CASR businesses will need to provide some peacetime service, as operators will need to learn how to use the capabilities and the capabilities will need to be tested during wargaming scenarios.

“We have to get this integrated and put in the hands of the operator,” he said. “I kind of go back to, if I’m in a rush and somebody hands me a new toy and I don’t know how to use it. Yeah, it’s going to go in the back of my car, and I’m going to go with old faithful right in front of me, even though that commercial capability could be a lot faster and a lot more streamlined.”

In the past year, ComSO has assessed what a partnership with industry would look like during peacetime, how services could be scaled during conflict and how the U.S. government could become a priority customer during a national war, Kniseley said.

ComSO logged more than 80 responses to requests for information that have been released in that timeframe, he said.

Those capabilities likely won’t be cross-linked with military capabilities, he said, and DOD will act like any other customer of a CASR company.

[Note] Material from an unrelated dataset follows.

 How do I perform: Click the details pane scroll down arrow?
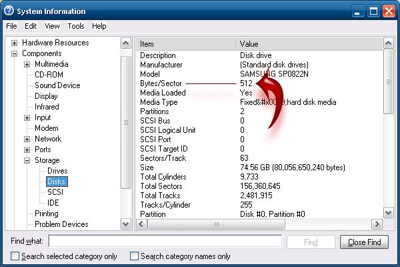coord(388,214)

“These are going to be commercially operated capabilities,” he said. “They provide their services to other customers as well. We are just going to be another one of those customers.”

The companies have an added supply chain-related incentive with signing on with CASR, Kniseley said.

As failures proved to be more persistent than disruption solely from the COVID-19 pandemic, DOD has put more of an emphasis on assured supply chains. ComSO could provide monitoring services for companies that otherwise wouldn’t have the bandwidth to keep an eye on their suppliers.

“Feedback from industry that we’ve gotten is some of these smaller companies don’t have the funds to monitor their supply chain,” he said. “It’s important for me to understand what’s going on, but then we can also relay that information back to them.”

Companies working with ComSO also have better access to threat-sharing information.